What about the artists that don’t use social media well and still make it huge?
Well, has there been one since social media exploded? Adele’s emergence was prior, which begs the question, is it possible today for an artist to break without being proficient at social media?
As social media became the dominant form of artist-to-fan communication, managers and record labels led the charge by organizing posting schedules and often operating these channels for the artists. With the introduction of instagram stories and snap, social media shifted to a real-time first person perspective, adding pressure to the artist to consistently create and share themselves.
While an artist could be creative in their approach, the fans demanded to look inside the artists’ personal lives – What was lost in mystery was gained in followers. The artists willing to share themselves have largely thrived in the new era, and even many of the most enigmatic artists regularly update their accounts.
It takes more than creating music to be an artist today, but does social media favor the artists who are actually the most talented and capable of being perennial superstars? I don’t know.
However, I do believe there is an ideology needed for artists to understand the importance of social media – Simply put, our artist Thutmose said it best last week: “[Social media is] entertainment”.

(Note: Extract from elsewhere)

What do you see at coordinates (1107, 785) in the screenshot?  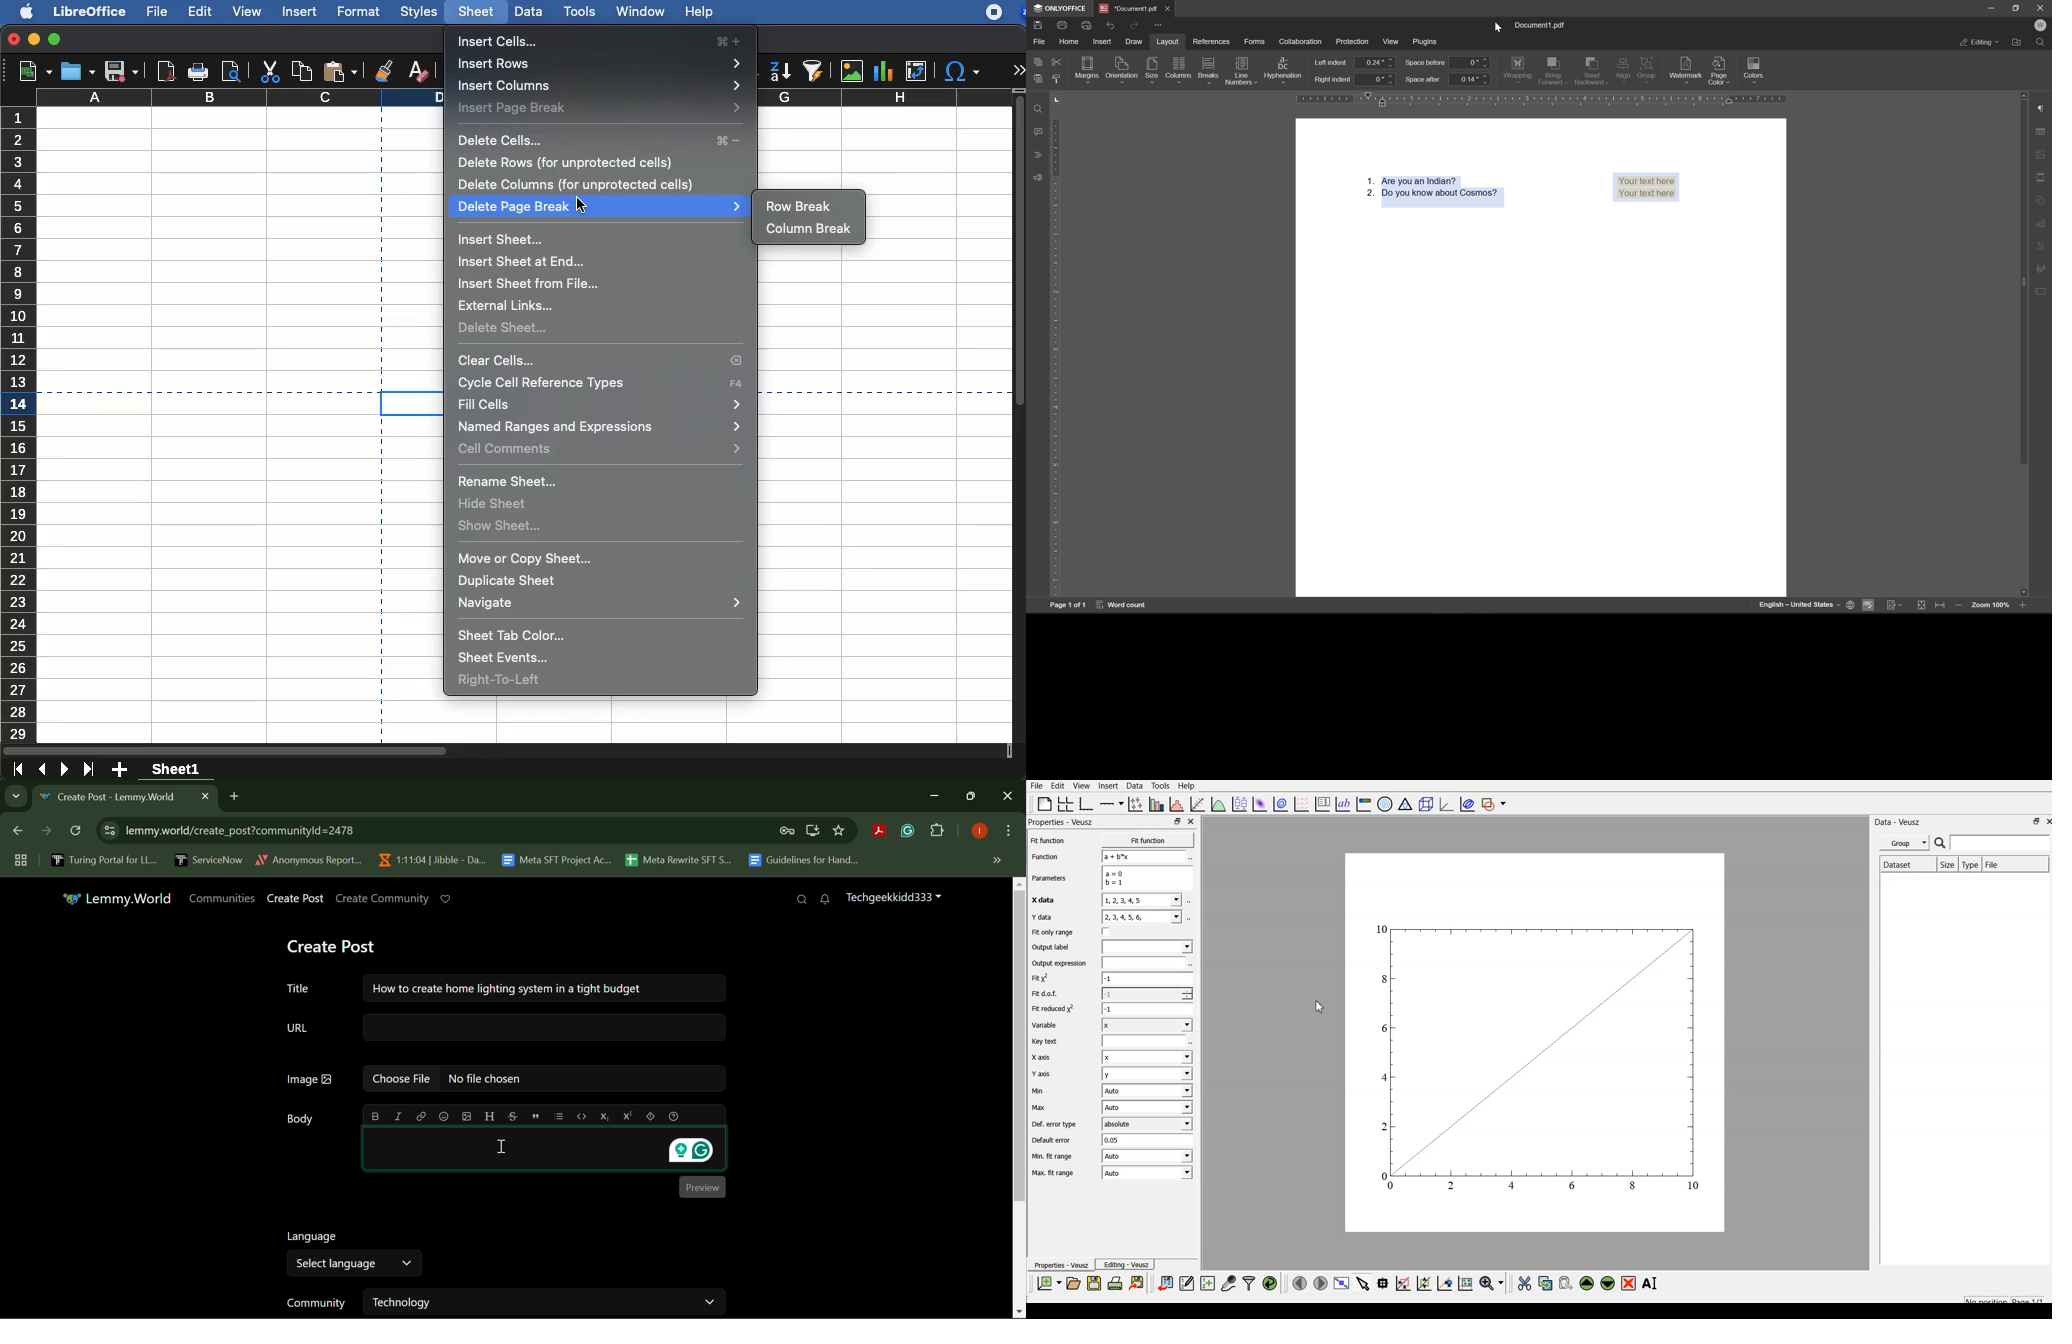 I see `insert` at bounding box center [1107, 785].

Artists at their core are entertainers. People just want to be entertained. While having your own channel to reach fans can be an extensive and at times exhausting responsibility, instead of seeing it as an obligation, it can actually be viewed as an opportunity to do what an artist does best: entertain.
While there surely are artists who have figured out how to build their brands socially and created multi-million dollar businesses without much quality content, art still reigns supreme. Artists need to plan their use of social media effectively in order ensure they are spending the majority of their time creating the music and the art surrounding it. With more and more noise, high quality, well-positioned, relevant content has more power than ever.
However, quantity of releases, posts, stories, etc. are still proving essential to grow content and maximize its exposure.
I have always believed there are unique ways to tell artists’ stories via social media – When our artist ZHU was nominated for a Grammy, he had never posted on social media – not once! However, he is an anomaly.
Unless your name is already Frank Ocean, Kanye West, or Adele, the landscape has changed and regardless of how artists feel about social media, the ones who commit to producing a consistent stream of high quality creative content are the ones winning – both online and in real life.
There will always be artists who do things differently, but if you’re entering the marketplace today, it’s time to think of social media as another instrument or version of your show because it’s the way people are discovering you and your art.